# Why heat can't be expressed as exact differential function?

1. Jul 4, 2014

### manimaran1605

(1) Why differential of work, heat can't be expressed as exact differential function?
(2) How differential of internal energy is an exact differential function and how it is a function of any
two of thermodynamics coordinates?

2. Jul 4, 2014

### WannabeNewton

Because work and heat individually depend on the path taken or process considered. There are countless examples of this all around you.

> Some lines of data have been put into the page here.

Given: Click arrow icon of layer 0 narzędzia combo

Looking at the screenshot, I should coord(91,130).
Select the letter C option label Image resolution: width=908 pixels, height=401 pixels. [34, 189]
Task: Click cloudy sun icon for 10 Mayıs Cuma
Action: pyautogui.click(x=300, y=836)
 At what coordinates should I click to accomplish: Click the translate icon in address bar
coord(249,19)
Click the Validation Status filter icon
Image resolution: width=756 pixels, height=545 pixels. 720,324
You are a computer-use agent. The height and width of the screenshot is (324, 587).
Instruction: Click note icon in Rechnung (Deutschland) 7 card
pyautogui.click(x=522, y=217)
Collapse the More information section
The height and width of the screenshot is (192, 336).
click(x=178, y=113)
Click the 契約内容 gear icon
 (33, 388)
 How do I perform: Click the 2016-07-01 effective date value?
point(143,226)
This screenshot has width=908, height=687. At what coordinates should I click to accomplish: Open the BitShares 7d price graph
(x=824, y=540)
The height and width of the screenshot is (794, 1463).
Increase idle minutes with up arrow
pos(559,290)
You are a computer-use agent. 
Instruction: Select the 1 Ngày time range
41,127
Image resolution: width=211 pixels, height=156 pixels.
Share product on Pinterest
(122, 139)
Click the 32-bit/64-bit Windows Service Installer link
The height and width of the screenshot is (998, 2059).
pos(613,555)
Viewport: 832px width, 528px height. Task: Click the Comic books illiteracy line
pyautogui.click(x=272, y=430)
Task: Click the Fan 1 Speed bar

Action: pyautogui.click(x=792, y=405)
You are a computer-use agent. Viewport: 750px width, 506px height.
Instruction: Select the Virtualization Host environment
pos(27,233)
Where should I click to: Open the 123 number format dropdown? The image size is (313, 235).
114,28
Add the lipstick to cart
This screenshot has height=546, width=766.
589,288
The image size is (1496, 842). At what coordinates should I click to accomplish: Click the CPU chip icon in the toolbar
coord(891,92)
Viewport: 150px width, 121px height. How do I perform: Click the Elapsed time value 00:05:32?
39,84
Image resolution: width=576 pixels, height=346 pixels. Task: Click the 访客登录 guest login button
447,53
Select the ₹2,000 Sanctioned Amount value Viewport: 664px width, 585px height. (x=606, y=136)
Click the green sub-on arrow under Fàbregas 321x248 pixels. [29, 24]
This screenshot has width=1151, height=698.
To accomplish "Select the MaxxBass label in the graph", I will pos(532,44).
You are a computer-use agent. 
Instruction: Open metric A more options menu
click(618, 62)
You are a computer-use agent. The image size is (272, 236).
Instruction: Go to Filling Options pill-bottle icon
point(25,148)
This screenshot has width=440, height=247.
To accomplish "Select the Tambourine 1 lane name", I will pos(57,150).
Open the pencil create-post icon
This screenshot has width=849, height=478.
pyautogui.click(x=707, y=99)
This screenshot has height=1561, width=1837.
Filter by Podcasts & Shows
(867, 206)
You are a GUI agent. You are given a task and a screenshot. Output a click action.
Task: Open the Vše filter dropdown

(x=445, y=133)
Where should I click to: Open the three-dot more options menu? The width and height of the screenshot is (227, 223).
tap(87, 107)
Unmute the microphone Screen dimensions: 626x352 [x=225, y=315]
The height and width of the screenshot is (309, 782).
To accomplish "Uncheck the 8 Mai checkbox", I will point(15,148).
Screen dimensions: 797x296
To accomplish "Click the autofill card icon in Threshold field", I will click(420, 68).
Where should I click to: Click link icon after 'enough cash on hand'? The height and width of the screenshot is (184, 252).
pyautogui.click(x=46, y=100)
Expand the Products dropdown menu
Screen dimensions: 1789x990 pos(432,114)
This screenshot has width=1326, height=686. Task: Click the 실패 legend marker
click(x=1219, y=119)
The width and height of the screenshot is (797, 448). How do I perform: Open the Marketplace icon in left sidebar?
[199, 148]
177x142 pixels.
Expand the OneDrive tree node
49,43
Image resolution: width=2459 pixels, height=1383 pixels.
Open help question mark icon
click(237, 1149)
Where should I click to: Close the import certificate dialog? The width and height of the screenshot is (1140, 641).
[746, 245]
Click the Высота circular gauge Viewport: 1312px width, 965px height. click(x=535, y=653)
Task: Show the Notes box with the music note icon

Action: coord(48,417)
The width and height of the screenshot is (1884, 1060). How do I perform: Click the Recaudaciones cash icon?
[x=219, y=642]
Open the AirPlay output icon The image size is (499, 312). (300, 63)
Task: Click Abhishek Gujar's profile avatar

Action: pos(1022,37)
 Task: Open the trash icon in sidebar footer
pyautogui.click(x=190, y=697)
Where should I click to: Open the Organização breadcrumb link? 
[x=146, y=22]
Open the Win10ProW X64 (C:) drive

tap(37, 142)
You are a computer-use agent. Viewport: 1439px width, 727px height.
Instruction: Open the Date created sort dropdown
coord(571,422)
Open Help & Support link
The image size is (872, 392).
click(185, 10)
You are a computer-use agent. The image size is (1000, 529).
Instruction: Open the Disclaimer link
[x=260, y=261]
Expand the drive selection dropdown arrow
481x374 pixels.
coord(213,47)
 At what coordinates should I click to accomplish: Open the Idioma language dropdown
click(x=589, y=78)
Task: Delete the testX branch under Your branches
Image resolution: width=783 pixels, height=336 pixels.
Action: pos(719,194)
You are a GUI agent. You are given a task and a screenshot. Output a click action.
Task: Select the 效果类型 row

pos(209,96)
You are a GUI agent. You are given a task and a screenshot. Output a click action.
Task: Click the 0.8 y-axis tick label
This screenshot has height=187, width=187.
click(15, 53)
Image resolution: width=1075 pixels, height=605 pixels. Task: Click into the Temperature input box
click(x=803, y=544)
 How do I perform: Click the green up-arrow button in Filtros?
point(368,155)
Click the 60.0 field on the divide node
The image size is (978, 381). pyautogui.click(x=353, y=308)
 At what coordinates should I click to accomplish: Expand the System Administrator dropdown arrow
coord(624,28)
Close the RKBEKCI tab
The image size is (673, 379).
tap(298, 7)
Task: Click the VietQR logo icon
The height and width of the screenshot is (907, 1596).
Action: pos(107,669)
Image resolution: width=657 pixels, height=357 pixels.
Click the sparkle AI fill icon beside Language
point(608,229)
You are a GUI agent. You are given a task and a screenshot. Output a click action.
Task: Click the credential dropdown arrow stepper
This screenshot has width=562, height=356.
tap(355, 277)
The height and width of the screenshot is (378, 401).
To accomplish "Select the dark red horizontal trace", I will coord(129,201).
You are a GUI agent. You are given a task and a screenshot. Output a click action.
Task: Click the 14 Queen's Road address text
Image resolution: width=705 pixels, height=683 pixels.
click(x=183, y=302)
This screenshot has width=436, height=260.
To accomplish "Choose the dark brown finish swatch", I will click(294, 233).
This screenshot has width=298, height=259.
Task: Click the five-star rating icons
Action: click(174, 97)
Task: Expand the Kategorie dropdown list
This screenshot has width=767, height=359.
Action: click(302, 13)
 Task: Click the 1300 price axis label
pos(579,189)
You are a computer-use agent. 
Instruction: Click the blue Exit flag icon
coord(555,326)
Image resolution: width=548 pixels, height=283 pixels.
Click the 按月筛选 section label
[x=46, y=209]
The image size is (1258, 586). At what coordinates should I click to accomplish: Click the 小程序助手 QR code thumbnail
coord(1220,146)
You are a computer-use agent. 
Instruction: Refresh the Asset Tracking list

Internal energy is defined to be a state function, there's nothing deeper to it. It wouldn't even make sense to call it internal energy if it wasn't a state function. Also it isn't true that the internal energy is necessarily a function of only two thermodynamic coordinates. In general $U = U(S,x_1,...,x_n)$ where $x_i$ are a set of generalized coordinates so one requires $n+1$ coordinates, including $S$ in the usual energy representation, and performing Legendre transforms to go to e.g. the Helmholtz or Gibbs representations will not change this. In the Helmholtz representation for example we would have $F = F(T,x_1,...,x_n)$ where $F$ is as usual the Helmholtz free energy. Of course the choice of $S$ for $U$ and the choice of
$T$ for $F$ are just a matter of convenience for that specific thermodynamic potential and its associated fundamental relation (although not necessarily convenient for experiment). Indeed I can just as well write $U = U(T,x_1,...,x_n)$ if I wish by inverting $S$ as a function of $T$ but I still need $n+1$ variables.

Mathematically, $U$ is entirely determined by the equations of state and the heat capacity.